**PROBLEM DESCRIPTION:**
Convert the records below, from their first line through the line containing "Looking at the screenshot, I should (x=170, y=74).", inclusive, into a JSON list of strings with one string per line, omitting blank lines.

— Begin RECORDS TO PROCESS —

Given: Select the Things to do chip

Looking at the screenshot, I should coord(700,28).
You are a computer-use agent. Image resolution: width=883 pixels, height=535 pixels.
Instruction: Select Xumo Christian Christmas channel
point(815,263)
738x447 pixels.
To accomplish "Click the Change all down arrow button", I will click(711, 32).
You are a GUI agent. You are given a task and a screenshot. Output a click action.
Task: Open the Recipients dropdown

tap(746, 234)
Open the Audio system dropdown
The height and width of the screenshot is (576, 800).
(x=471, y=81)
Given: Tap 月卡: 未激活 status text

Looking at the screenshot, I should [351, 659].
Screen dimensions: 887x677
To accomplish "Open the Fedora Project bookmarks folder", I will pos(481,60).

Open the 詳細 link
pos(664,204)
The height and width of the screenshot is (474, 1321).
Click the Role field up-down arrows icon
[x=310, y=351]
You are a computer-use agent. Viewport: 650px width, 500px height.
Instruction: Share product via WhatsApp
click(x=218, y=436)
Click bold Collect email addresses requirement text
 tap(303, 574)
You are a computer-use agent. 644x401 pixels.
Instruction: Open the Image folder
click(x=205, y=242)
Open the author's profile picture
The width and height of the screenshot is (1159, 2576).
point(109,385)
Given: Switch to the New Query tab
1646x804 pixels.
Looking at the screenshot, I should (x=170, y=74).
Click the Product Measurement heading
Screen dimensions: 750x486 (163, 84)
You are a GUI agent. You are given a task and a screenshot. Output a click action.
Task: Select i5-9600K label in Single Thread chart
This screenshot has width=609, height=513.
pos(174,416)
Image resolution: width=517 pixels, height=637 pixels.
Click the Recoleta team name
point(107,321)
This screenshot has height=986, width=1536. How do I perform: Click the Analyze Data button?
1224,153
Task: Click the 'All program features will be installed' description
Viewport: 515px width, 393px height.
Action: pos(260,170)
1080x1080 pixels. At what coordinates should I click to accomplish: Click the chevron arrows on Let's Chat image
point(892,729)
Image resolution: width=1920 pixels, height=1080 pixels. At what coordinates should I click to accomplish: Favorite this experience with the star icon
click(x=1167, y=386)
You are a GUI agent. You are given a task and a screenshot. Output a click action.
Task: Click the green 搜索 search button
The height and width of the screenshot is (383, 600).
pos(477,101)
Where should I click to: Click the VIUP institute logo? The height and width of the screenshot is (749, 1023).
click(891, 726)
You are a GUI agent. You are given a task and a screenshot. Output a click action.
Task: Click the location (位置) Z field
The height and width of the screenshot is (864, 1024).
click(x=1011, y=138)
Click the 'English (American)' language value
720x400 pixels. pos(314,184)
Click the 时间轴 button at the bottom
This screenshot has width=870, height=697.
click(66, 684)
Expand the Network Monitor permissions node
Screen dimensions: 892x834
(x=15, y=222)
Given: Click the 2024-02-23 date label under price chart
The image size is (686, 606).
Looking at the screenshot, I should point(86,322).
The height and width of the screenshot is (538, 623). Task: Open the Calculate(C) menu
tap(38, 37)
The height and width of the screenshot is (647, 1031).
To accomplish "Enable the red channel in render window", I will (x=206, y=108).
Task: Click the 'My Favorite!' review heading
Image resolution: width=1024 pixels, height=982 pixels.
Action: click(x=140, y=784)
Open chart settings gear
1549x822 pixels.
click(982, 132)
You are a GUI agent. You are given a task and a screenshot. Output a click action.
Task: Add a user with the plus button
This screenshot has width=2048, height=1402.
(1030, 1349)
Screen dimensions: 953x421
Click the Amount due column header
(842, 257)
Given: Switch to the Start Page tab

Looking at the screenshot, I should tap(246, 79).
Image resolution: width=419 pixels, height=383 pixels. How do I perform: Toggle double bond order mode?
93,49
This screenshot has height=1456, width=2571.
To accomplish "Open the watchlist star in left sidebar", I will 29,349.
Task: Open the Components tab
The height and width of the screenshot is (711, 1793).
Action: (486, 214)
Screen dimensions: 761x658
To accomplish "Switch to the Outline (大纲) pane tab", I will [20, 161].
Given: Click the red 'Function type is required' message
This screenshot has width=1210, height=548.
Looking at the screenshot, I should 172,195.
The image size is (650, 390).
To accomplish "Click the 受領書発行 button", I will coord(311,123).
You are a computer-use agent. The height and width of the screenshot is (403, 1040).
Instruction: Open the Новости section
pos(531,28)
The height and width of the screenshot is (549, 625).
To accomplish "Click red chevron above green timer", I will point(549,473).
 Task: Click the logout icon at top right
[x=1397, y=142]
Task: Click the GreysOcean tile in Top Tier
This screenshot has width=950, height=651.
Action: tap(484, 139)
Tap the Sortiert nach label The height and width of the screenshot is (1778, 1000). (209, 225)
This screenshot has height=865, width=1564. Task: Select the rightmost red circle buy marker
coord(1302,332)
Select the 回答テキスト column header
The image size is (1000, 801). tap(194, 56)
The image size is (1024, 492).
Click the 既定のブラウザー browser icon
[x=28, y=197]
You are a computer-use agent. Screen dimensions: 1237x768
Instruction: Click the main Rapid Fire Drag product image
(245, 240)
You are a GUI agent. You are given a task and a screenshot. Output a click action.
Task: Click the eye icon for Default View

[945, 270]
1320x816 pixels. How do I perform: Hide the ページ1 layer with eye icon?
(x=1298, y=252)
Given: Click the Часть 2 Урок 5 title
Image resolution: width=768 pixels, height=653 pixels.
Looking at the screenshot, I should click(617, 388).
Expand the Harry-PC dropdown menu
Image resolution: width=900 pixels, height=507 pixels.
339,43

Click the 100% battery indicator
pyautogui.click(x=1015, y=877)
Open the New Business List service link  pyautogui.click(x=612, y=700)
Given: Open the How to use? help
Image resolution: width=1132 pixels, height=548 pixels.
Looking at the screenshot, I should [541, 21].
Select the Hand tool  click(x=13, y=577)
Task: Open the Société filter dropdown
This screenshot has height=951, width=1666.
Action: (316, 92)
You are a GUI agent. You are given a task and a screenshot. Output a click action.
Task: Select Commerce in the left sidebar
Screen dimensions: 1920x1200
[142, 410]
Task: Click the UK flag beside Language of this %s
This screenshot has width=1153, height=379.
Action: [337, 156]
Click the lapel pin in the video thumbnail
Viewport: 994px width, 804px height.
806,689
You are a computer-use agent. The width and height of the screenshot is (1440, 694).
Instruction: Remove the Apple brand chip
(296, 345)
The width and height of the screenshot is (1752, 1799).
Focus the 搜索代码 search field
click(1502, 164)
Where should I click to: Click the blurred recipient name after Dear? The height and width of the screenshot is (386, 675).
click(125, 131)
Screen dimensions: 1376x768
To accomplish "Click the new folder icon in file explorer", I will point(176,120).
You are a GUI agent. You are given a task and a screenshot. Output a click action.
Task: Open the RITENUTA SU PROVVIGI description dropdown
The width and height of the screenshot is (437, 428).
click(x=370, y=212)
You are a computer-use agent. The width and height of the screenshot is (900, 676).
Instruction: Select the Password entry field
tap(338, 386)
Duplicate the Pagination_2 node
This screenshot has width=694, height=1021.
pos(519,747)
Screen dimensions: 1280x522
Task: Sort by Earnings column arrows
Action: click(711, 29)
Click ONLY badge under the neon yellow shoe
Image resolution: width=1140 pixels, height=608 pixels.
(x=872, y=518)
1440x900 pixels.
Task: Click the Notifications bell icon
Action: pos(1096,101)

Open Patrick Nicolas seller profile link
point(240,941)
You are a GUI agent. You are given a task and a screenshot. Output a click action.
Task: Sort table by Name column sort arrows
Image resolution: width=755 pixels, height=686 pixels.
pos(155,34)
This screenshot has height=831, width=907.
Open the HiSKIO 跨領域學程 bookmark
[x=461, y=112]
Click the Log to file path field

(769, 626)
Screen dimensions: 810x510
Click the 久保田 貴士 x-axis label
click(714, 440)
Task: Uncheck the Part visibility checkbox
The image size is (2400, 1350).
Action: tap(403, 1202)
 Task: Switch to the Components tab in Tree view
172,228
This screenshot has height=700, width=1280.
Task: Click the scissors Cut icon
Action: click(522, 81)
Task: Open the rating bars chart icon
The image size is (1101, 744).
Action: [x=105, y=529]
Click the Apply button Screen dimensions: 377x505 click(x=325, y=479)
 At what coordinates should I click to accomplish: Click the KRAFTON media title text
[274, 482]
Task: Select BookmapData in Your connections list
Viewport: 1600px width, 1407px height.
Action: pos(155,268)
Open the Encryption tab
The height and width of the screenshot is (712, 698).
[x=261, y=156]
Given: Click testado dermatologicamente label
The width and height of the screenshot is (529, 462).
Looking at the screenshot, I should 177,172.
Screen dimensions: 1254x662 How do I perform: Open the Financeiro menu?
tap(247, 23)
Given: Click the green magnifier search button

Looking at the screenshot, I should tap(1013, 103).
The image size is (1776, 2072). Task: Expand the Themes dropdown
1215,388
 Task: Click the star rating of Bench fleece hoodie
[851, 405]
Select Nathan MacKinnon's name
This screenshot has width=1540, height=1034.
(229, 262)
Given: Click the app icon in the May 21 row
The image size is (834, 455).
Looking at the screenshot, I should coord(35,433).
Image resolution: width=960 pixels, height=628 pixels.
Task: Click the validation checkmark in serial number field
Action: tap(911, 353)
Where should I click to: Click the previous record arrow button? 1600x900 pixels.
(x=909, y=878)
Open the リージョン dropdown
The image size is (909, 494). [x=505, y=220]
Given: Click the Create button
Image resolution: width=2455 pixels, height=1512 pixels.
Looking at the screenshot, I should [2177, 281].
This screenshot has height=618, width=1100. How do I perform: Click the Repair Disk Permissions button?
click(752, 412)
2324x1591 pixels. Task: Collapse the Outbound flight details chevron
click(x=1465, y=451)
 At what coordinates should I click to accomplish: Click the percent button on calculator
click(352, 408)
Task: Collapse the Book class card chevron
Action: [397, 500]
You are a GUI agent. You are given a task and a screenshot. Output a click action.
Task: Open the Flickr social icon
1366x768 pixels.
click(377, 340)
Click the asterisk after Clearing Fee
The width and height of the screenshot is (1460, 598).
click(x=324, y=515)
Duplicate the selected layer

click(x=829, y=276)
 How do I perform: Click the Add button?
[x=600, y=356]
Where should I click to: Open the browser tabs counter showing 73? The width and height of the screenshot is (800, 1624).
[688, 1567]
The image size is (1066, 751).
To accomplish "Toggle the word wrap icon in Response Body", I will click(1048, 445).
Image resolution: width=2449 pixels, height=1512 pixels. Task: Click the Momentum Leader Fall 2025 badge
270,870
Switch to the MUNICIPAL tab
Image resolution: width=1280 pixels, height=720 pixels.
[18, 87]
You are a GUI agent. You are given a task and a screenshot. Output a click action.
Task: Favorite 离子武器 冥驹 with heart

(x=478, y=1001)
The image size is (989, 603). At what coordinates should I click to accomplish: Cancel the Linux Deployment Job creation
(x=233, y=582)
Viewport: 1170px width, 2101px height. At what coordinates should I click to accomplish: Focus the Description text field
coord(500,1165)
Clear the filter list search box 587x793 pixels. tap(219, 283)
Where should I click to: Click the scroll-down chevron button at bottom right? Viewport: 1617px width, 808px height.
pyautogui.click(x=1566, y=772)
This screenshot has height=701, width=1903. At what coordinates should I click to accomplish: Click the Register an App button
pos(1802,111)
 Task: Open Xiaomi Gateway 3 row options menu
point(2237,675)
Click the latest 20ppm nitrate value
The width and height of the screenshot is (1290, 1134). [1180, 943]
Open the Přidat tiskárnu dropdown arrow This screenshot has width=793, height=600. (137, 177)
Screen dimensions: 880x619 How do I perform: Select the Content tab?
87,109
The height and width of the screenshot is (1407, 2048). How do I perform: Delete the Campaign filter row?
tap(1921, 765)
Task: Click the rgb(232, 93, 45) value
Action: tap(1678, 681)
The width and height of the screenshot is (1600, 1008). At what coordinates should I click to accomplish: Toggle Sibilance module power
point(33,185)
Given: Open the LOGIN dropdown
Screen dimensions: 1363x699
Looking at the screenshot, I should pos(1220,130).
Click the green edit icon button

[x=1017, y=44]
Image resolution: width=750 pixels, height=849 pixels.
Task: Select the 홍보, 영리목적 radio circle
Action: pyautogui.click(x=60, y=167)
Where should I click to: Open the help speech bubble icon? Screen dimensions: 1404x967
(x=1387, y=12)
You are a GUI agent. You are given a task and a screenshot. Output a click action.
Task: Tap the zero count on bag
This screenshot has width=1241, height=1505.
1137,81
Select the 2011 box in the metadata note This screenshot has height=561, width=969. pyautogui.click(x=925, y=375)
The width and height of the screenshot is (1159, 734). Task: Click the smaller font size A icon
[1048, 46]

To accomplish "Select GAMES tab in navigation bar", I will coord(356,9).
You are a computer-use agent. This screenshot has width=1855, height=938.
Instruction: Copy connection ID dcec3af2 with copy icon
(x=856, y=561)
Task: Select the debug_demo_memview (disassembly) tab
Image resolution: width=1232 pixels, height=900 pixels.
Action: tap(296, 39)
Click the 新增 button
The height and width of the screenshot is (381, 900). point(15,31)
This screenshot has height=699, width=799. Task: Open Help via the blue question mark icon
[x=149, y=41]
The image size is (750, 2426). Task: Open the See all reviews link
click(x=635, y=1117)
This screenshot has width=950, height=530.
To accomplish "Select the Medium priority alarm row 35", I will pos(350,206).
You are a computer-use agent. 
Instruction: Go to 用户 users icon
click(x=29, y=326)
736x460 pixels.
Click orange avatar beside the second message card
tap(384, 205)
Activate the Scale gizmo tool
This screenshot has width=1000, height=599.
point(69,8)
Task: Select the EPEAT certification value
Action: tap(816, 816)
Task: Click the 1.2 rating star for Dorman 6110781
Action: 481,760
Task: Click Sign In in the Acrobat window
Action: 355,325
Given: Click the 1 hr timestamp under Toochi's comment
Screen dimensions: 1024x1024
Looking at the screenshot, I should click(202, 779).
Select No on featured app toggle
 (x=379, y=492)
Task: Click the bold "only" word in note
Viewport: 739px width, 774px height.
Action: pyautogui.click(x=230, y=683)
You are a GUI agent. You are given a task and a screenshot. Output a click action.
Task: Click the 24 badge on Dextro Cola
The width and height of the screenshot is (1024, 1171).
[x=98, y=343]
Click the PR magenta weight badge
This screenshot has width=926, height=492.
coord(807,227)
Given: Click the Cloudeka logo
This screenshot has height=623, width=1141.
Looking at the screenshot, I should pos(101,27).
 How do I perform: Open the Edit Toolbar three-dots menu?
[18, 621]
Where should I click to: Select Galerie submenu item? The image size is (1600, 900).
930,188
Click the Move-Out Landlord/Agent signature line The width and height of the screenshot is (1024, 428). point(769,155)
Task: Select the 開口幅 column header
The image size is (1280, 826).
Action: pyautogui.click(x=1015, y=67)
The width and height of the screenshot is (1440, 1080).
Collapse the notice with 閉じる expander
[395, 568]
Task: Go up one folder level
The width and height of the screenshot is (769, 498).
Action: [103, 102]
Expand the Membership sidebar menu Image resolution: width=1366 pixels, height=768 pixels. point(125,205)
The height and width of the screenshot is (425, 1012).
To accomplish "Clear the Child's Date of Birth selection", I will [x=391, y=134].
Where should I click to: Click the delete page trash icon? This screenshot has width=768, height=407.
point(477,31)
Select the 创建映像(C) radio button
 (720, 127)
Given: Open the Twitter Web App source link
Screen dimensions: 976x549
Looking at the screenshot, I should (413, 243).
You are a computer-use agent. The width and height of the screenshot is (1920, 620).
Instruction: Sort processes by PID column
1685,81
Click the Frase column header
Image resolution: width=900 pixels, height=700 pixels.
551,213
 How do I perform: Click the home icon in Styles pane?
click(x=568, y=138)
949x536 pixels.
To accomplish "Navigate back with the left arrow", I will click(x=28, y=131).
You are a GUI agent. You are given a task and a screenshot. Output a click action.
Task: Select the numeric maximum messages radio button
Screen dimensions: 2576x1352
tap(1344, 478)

— End RECORDS TO PROCESS —

**TASK OUTPUT:**
[
  "Given: Select the Things to do chip",
  "Looking at the screenshot, I should coord(700,28).",
  "You are a computer-use agent. Image resolution: width=883 pixels, height=535 pixels.",
  "Instruction: Select Xumo Christian Christmas channel",
  "point(815,263)",
  "738x447 pixels.",
  "To accomplish \"Click the Change all down arrow button\", I will click(711, 32).",
  "You are a GUI agent. You are given a task and a screenshot. Output a click action.",
  "Task: Open the Recipients dropdown",
  "tap(746, 234)",
  "Open the Audio system dropdown",
  "The height and width of the screenshot is (576, 800).",
  "(x=471, y=81)",
  "Given: Tap 月卡: 未激活 status text",
  "Looking at the screenshot, I should [351, 659].",
  "Screen dimensions: 887x677",
  "To accomplish \"Open the Fedora Project bookmarks folder\", I will pos(481,60).",
  "Open the 詳細 link",
  "pos(664,204)",
  "The height and width of the screenshot is (474, 1321).",
  "Click the Role field up-down arrows icon",
  "[x=310, y=351]",
  "You are a computer-use agent. Viewport: 650px width, 500px height.",
  "Instruction: Share product via WhatsApp",
  "click(x=218, y=436)",
  "Click bold Collect email addresses requirement text",
  " tap(303, 574)",
  "You are a computer-use agent. 644x401 pixels.",
  "Instruction: Open the Image folder",
  "click(x=205, y=242)",
  "Open the author's profile picture",
  "The width and height of the screenshot is (1159, 2576).",
  "point(109,385)",
  "Given: Switch to the New Query tab",
  "1646x804 pixels.",
  "Looking at the screenshot, I should (x=170, y=74)."
]